The U.S. Senate took a step Thursday toward opening Alaska’s Arctic National Wildlife Refuge to oil drilling, approving a budget resolution that includes leasing in the site as a measure to raise federal revenue.

The resolution, a preliminary step toward potential approval of President Trump’s proposed tax legislation, allows senators to avoid the need for 60 votes and the threat of a filibuster when the measure is considered in the future.

It passed on a near-party-line vote of 51-49.

The ANWR provision was shepherded by Sen. Lisa Murkowki, a Republican of Alaska, who has long championed oil drilling in the refuge’s coastal plain, a site called the “1002 Area” after its legislative designation. The provision identifies refuge leasing as a step to generate $1 billion in new energy-related federal revenues.

The approved resolution paves the way for more binding action through a budget reconciliation bill, a type of legislation that, according to Senate rules, is not subject to filibuster.

Murkowski, who chairs the Senate Energy Committee and who would likely guide future legislative steps detailing how leasing the refuge could proceed, said she was gratified to be making progress toward the ANWR drilling goal.

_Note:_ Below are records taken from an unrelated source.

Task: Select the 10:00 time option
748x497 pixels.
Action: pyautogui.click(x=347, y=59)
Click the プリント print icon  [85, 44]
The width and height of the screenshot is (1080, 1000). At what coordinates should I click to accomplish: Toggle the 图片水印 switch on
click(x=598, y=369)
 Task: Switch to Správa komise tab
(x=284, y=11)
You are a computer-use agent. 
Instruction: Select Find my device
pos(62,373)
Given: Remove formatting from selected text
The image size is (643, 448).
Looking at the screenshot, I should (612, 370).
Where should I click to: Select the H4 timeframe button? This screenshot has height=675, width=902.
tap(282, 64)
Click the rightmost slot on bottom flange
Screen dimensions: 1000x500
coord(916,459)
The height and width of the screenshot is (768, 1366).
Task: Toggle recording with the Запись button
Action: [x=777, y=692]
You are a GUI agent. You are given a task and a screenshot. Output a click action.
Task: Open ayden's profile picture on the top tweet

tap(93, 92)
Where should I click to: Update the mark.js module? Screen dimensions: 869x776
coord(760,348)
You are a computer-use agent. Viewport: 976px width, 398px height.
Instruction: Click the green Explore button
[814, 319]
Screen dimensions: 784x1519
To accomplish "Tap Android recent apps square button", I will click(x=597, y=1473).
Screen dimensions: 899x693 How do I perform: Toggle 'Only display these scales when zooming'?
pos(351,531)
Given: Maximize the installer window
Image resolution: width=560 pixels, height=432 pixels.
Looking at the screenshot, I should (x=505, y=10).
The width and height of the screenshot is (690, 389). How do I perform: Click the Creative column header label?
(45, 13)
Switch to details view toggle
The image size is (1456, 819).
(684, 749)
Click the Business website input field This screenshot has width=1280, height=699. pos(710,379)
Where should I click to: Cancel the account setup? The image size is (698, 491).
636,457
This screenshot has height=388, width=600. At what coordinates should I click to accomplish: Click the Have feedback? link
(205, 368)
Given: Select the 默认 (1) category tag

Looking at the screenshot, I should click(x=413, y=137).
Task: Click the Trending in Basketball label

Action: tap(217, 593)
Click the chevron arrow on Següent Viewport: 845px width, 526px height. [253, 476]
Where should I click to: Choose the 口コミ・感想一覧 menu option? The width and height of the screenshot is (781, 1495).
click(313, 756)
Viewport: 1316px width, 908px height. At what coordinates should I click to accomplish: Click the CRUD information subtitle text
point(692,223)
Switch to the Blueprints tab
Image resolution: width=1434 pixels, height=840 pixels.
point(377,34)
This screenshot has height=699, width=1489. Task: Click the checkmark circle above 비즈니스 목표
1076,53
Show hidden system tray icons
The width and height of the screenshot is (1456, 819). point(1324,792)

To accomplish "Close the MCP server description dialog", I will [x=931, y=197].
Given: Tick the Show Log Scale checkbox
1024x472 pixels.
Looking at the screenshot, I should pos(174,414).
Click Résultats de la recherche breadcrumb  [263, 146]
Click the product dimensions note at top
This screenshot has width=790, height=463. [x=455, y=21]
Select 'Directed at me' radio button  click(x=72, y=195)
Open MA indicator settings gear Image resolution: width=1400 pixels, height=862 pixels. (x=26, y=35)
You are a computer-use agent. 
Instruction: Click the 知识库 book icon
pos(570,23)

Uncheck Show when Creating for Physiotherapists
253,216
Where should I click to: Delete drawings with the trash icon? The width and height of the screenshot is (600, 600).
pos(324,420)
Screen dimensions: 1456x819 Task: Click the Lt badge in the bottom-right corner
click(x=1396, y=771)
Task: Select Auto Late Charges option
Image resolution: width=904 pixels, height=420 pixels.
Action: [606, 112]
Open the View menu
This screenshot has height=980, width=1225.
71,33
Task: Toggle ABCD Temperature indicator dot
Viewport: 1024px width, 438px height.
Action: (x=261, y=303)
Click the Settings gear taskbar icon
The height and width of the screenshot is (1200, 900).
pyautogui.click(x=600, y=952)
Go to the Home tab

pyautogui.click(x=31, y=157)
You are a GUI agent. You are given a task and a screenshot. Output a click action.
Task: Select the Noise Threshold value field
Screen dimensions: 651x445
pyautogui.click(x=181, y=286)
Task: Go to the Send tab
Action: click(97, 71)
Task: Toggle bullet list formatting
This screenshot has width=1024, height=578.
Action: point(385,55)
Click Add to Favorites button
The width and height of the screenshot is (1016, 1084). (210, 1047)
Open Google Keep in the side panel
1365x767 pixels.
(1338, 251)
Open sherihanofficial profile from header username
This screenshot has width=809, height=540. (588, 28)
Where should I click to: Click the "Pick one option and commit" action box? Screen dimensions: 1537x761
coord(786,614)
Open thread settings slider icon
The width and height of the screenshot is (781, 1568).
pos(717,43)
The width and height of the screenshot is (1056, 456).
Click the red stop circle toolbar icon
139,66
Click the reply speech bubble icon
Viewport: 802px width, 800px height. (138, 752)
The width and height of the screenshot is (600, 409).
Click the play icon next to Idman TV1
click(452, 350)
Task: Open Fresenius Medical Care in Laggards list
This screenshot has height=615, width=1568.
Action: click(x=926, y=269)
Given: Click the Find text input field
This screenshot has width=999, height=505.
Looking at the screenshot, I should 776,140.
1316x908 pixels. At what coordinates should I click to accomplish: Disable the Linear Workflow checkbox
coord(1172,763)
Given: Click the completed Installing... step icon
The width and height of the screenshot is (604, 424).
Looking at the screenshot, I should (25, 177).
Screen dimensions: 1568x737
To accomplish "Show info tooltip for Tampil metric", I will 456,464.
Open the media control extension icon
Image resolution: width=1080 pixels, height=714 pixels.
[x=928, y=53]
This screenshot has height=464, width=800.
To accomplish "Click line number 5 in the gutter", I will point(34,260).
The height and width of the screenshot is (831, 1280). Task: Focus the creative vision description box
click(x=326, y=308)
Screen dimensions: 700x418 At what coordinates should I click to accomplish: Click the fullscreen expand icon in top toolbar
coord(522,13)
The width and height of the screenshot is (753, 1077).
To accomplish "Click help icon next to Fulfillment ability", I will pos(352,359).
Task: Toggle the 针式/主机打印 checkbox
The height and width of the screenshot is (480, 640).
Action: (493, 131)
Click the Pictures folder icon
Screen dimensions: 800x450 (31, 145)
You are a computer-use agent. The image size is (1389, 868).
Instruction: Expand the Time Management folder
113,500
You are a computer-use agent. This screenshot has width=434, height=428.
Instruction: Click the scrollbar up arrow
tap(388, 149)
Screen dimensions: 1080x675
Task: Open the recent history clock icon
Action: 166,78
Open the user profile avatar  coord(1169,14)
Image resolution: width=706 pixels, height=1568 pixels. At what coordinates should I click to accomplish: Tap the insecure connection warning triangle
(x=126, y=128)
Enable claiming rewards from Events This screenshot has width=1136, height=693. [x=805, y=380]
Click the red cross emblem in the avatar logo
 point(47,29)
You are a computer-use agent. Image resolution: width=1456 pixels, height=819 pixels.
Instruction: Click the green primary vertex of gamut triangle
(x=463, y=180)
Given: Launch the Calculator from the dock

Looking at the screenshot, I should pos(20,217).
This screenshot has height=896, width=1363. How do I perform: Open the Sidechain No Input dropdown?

“This budget resolution offers a tremendous opportunity to secure the future of Alaska, from long overdue federal tax reform to responsible energy development in a small part of the non-wilderness 1002 Area,” Murkowski said in a statement issued late Thursday. “Tonight was just the first step, but we are now on a path that will allow us to create jobs, generate new wealth, keep energy affordable, and protect our national security.”

Sen. Dan Sullivan, a fellow Alaska Republican, also hailed the move.

“More American energy production means more good-paying jobs, increased economic growth, and a stronger national security. More American energy production will also help to generate wealth, decrease our federal deficit, while fostering a more sustainable global environment. Because no one in the world produces energy more responsibly than Alaskans and Americans,” he said in a statement.

Environmentalists vowed to fight the effort to open ANWR though the budget process.

“This move by the Senate poses a grave threat to the Arctic Refuge, and Americans should be outraged at the shameless hijacking of the federal budget process. This fight is far from over. Now is the time for Americans across the country to speak out,” Jamie Williams, president of The Wilderness Society, said in a statement. “Congress cannot sneak this through the back door when they think nobody is looking. The Arctic Refuge is simply too fragile and special to drill, and we have a moral obligation to protect it for future generations of Americans.”

A late attempt to strike the ANWR provision from the budget resolution failed narrowly.

Sen. Ed Markey of Massachusetts and Sen. Maria Cantwell of Washington, both Democrats, pushed an amendment that would have stripped the ANWR provision from the budget resolution, but that failed on a nearly party-line 48-52 vote Thursday.

The strategy of folding ANWR drilling authorization into a budget fill follows myriad failed attempts over past decades to settle the issue with a piece of legislation specific to the refuge.

Those attempts continue, even as the budget process moves along.

Rep. Don Young of Alaska introduced a bill at the beginning of the year, HR 49, that would open the refuge to oil drilling; the bill instructs the Bureau of Land Management to conduct a lease sale within 22 months.

On the other side, Markey in April introduced a bill, S.820, that would protect the refuge’s coastal plain from development by giving it formal wilderness designation.